To do:
Beginning at the top of the listing, repeat each line exactly until the line with "Given: Visit the @anredo handle link" has been repeated too.

Records:
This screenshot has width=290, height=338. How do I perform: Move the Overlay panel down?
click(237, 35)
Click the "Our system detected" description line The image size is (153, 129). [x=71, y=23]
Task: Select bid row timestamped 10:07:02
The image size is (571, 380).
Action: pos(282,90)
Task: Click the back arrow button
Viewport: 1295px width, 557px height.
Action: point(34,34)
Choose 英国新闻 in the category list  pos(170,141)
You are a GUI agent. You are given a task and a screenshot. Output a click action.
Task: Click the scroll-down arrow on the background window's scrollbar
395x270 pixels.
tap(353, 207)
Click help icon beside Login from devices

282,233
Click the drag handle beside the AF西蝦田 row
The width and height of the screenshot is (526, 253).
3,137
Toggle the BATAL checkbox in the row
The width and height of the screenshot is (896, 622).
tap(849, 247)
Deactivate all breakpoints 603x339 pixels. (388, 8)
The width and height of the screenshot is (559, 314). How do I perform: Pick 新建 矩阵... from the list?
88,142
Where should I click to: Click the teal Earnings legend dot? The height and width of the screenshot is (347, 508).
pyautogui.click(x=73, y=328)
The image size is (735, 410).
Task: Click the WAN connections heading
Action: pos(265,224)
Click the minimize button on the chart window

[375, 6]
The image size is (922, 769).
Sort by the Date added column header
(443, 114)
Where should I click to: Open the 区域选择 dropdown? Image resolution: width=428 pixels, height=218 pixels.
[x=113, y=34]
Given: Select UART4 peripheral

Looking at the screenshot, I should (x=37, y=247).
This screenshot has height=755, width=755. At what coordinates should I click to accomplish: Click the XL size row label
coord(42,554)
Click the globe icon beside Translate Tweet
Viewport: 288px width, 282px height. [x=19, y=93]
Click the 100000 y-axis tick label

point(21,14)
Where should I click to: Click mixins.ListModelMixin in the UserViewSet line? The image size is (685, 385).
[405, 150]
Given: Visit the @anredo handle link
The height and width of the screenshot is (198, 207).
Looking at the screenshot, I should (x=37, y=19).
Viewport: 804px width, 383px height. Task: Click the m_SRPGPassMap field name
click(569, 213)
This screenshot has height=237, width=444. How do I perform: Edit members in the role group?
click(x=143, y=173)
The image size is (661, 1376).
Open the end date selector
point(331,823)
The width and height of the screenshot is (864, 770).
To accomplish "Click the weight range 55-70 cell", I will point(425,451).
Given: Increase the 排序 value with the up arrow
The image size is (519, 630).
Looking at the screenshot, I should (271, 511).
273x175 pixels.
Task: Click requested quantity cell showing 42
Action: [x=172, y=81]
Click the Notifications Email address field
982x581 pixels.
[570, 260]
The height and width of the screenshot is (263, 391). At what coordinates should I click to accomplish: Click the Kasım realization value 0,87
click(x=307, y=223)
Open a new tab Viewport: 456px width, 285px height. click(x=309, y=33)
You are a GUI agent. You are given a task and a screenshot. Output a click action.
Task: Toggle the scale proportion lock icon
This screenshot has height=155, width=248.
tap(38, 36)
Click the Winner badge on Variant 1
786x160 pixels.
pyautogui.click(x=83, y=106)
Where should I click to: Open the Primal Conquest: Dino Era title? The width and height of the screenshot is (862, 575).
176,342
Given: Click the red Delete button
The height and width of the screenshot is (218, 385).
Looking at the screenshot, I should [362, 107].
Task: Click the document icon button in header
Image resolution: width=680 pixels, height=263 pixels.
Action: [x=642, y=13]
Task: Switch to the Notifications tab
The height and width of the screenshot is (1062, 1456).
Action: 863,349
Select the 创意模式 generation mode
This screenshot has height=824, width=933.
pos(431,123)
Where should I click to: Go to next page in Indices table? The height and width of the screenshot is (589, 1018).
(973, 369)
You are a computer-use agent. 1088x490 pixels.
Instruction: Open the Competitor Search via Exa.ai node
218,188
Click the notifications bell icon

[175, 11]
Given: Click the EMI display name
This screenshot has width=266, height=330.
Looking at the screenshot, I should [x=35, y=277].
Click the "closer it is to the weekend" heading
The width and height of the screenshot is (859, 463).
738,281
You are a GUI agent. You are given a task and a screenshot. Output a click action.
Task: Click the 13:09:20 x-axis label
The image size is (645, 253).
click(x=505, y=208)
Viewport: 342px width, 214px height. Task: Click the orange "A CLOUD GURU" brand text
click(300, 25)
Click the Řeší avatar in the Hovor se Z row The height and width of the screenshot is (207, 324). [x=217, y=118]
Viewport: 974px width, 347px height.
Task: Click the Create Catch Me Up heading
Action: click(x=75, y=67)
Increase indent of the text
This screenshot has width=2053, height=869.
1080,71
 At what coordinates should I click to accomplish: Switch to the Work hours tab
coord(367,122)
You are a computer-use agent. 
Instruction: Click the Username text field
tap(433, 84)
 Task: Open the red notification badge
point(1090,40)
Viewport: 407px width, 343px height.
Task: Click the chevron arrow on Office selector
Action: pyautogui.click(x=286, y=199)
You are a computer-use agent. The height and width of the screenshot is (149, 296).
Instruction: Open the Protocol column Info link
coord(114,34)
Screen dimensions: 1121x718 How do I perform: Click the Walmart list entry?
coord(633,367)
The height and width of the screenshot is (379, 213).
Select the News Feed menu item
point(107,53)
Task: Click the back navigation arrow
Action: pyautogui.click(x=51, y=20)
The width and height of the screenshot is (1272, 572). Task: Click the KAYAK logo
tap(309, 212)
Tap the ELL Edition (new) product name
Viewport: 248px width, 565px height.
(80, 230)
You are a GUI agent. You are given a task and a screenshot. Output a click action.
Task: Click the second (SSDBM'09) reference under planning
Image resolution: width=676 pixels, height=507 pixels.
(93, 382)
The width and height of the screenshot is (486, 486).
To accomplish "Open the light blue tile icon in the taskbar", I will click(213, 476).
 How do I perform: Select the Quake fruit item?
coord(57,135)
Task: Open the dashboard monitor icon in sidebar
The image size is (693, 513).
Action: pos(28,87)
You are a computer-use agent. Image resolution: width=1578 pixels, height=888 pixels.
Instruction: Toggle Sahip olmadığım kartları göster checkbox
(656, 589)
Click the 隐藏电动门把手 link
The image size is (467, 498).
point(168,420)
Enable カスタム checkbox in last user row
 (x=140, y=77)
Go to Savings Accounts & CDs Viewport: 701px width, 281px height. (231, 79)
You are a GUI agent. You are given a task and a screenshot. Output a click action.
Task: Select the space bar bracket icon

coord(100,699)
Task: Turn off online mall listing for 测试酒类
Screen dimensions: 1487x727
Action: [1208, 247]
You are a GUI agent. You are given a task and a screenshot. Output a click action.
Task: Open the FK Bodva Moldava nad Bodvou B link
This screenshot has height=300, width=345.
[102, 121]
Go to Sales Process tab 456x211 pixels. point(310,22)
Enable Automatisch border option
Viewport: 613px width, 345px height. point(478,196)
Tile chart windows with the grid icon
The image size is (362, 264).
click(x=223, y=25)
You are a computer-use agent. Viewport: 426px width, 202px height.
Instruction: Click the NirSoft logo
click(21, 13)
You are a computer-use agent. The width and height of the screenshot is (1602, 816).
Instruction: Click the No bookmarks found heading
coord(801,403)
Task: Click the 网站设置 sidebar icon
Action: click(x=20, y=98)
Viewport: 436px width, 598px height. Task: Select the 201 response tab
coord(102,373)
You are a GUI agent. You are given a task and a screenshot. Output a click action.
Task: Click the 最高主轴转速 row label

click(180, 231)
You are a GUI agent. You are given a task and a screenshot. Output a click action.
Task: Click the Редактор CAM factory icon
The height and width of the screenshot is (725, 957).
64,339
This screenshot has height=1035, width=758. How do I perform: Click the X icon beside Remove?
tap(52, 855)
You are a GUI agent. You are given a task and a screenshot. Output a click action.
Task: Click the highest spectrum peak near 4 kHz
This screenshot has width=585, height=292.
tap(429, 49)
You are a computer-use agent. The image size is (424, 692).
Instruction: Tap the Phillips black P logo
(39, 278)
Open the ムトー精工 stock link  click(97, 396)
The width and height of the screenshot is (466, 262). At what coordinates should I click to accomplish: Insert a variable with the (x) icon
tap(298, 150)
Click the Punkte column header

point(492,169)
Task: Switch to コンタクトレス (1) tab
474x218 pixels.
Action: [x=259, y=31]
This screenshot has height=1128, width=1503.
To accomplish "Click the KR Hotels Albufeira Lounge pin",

Your solution:
This screenshot has width=290, height=338. How do I perform: Move the Overlay panel down?
click(237, 35)
Click the "Our system detected" description line The image size is (153, 129). [x=71, y=23]
Task: Select bid row timestamped 10:07:02
The image size is (571, 380).
Action: pos(282,90)
Task: Click the back arrow button
Viewport: 1295px width, 557px height.
Action: point(34,34)
Choose 英国新闻 in the category list  pos(170,141)
You are a GUI agent. You are given a task and a screenshot. Output a click action.
Task: Click the scroll-down arrow on the background window's scrollbar
395x270 pixels.
tap(353, 207)
Click help icon beside Login from devices

282,233
Click the drag handle beside the AF西蝦田 row
The width and height of the screenshot is (526, 253).
3,137
Toggle the BATAL checkbox in the row
The width and height of the screenshot is (896, 622).
tap(849, 247)
Deactivate all breakpoints 603x339 pixels. (388, 8)
The width and height of the screenshot is (559, 314). How do I perform: Pick 新建 矩阵... from the list?
88,142
Where should I click to: Click the teal Earnings legend dot? The height and width of the screenshot is (347, 508).
pyautogui.click(x=73, y=328)
The image size is (735, 410).
Task: Click the WAN connections heading
Action: pos(265,224)
Click the minimize button on the chart window

[375, 6]
The image size is (922, 769).
Sort by the Date added column header
(443, 114)
Where should I click to: Open the 区域选择 dropdown? Image resolution: width=428 pixels, height=218 pixels.
[x=113, y=34]
Given: Select UART4 peripheral

Looking at the screenshot, I should (x=37, y=247).
This screenshot has height=755, width=755. At what coordinates should I click to accomplish: Click the XL size row label
coord(42,554)
Click the globe icon beside Translate Tweet
Viewport: 288px width, 282px height. [x=19, y=93]
Click the 100000 y-axis tick label

point(21,14)
Where should I click to: Click mixins.ListModelMixin in the UserViewSet line? The image size is (685, 385).
[405, 150]
Given: Visit the @anredo handle link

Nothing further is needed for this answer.